Issues such as intellectual property access and ownership are addressed by the precedents, along with the use of escrow to guarantee access to source code, and the precedents ensure commercial liabilities of the parties are properly explored for each contract. "Over the last year or two that library of contracts has been built up and developed in partnership with our in-house lawyers and procurement specialists," says Luong.

Acknowledging that there can be no single contract precedent for IT products and services because of the fast changing nature of the beast, Luong nevertheless believes it is possible to define a precedent-based framework that can be harnessed for any contract negotiation. An important element of that framework, he says, is the technique to identify and quantify risk. "Say it was an implementation project, we would look at the timing risks: What are the likely effects of being late? What are the cost risks of the project? What happens if it's running late - are there any holding costs and who is liable? What are the quality risks - how well does the contract capture the responsibility of our suppliers and ourselves?"

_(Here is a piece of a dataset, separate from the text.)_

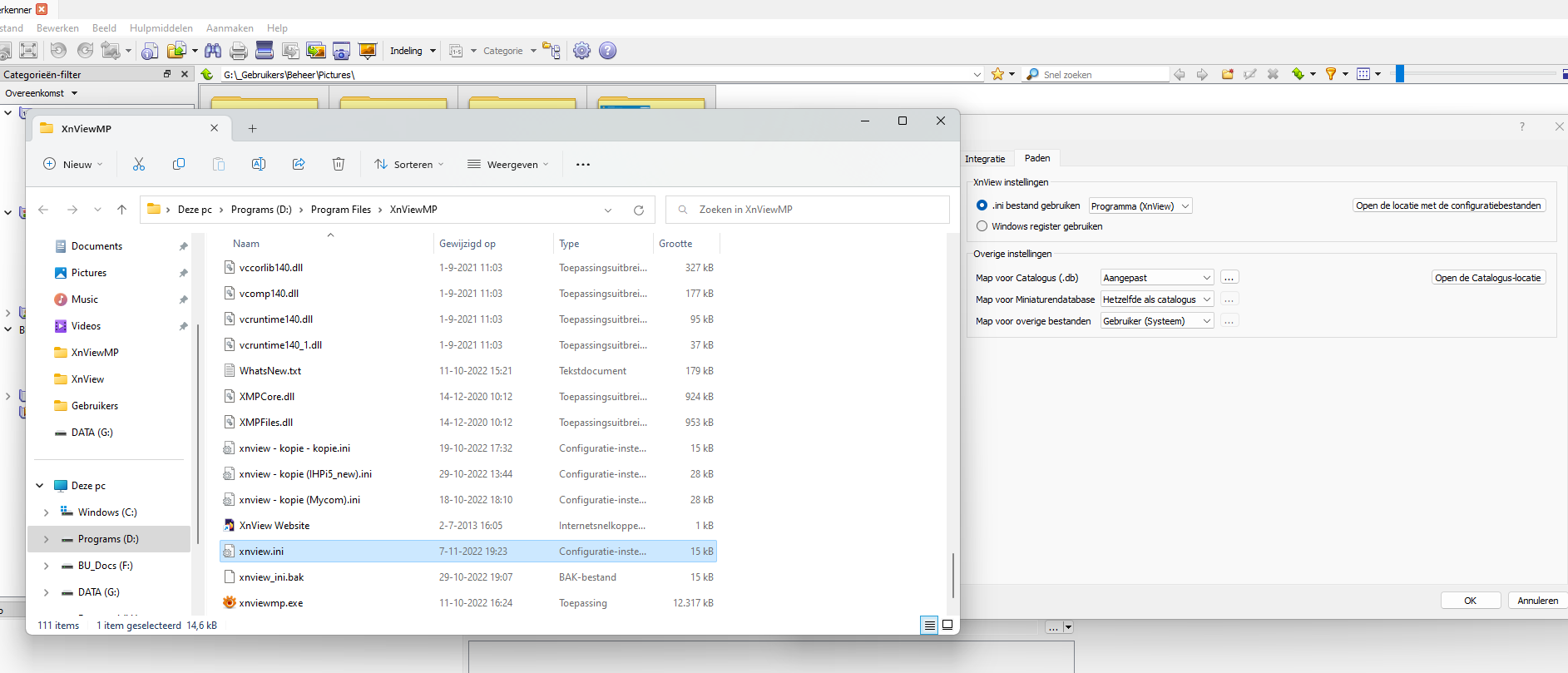The width and height of the screenshot is (1568, 673).
Task: Click the 'Zoeken in XnViewMP' search field
Action: click(x=807, y=210)
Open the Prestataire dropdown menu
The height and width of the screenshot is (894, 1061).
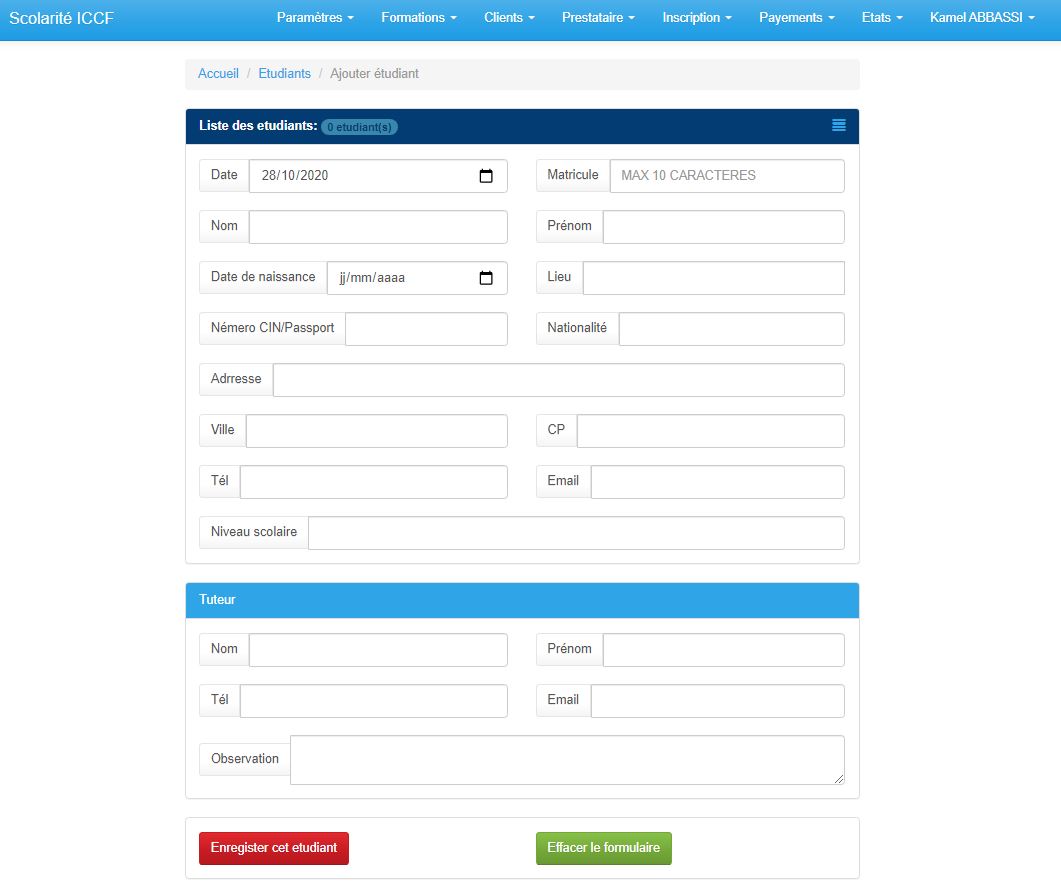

If the risks are not appropriately identified and accounted for in a standard contract, then a team made up of procurement specialists, project managers, technologists and lawyers needs to analyze them and ensure that any newly developed contract does account for them. Again, by following the framework for contract negotiations, the chance that any risks may be overlooked is reduced.

Luong says he has noticed that in the past five years suppliers are a great deal more risk averse, which has tended to make contract negotiations more complex and lengthy. "They are increasingly asking more questions such as: 'Is what we are asking for fair and reasonable?' You can try and offload all the commercial risk onto the supplier, but suppliers are now prepared to walk.

"I remember a time when supply outstripped demand and customers had more clout. Certainly around 2001 - customers had more leverage then."

He says there is still some leverage to be had when doing deals with tier-two suppliers who tend to be more innovative and less risk averse. "Perhaps they are driven by the need to win market share," says Luong. "There have been times when with larger suppliers we have felt we weren't really the customer. We felt we had no leverage. That is something that the larger suppliers need to be aware of."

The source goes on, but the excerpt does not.